DATA FOR PROCESSING>

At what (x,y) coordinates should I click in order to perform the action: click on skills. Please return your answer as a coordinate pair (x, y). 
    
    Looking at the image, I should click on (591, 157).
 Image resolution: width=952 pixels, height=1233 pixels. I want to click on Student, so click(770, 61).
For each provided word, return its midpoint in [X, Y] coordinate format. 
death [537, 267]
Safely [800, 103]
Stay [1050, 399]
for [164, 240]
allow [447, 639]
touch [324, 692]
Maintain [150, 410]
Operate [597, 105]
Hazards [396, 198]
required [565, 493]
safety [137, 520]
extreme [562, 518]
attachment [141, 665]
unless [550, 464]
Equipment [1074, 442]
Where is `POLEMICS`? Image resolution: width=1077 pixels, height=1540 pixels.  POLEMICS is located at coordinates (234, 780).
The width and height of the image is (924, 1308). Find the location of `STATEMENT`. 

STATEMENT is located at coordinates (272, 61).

YOUR INSTRUCTIONS> Could you copy down the material above word for word, from start to finish?

CORRECT RESPONSE>
At what (x,y) coordinates should I click in order to perform the action: click on skills. Please return your answer as a coordinate pair (x, y). 
    
    Looking at the image, I should click on (591, 157).
 Image resolution: width=952 pixels, height=1233 pixels. I want to click on Student, so click(770, 61).
For each provided word, return its midpoint in [X, Y] coordinate format. 
death [537, 267]
Safely [800, 103]
Stay [1050, 399]
for [164, 240]
allow [447, 639]
touch [324, 692]
Maintain [150, 410]
Operate [597, 105]
Hazards [396, 198]
required [565, 493]
safety [137, 520]
extreme [562, 518]
attachment [141, 665]
unless [550, 464]
Equipment [1074, 442]
Where is `POLEMICS`? Image resolution: width=1077 pixels, height=1540 pixels.  POLEMICS is located at coordinates (234, 780).
The width and height of the image is (924, 1308). Find the location of `STATEMENT`. 

STATEMENT is located at coordinates (272, 61).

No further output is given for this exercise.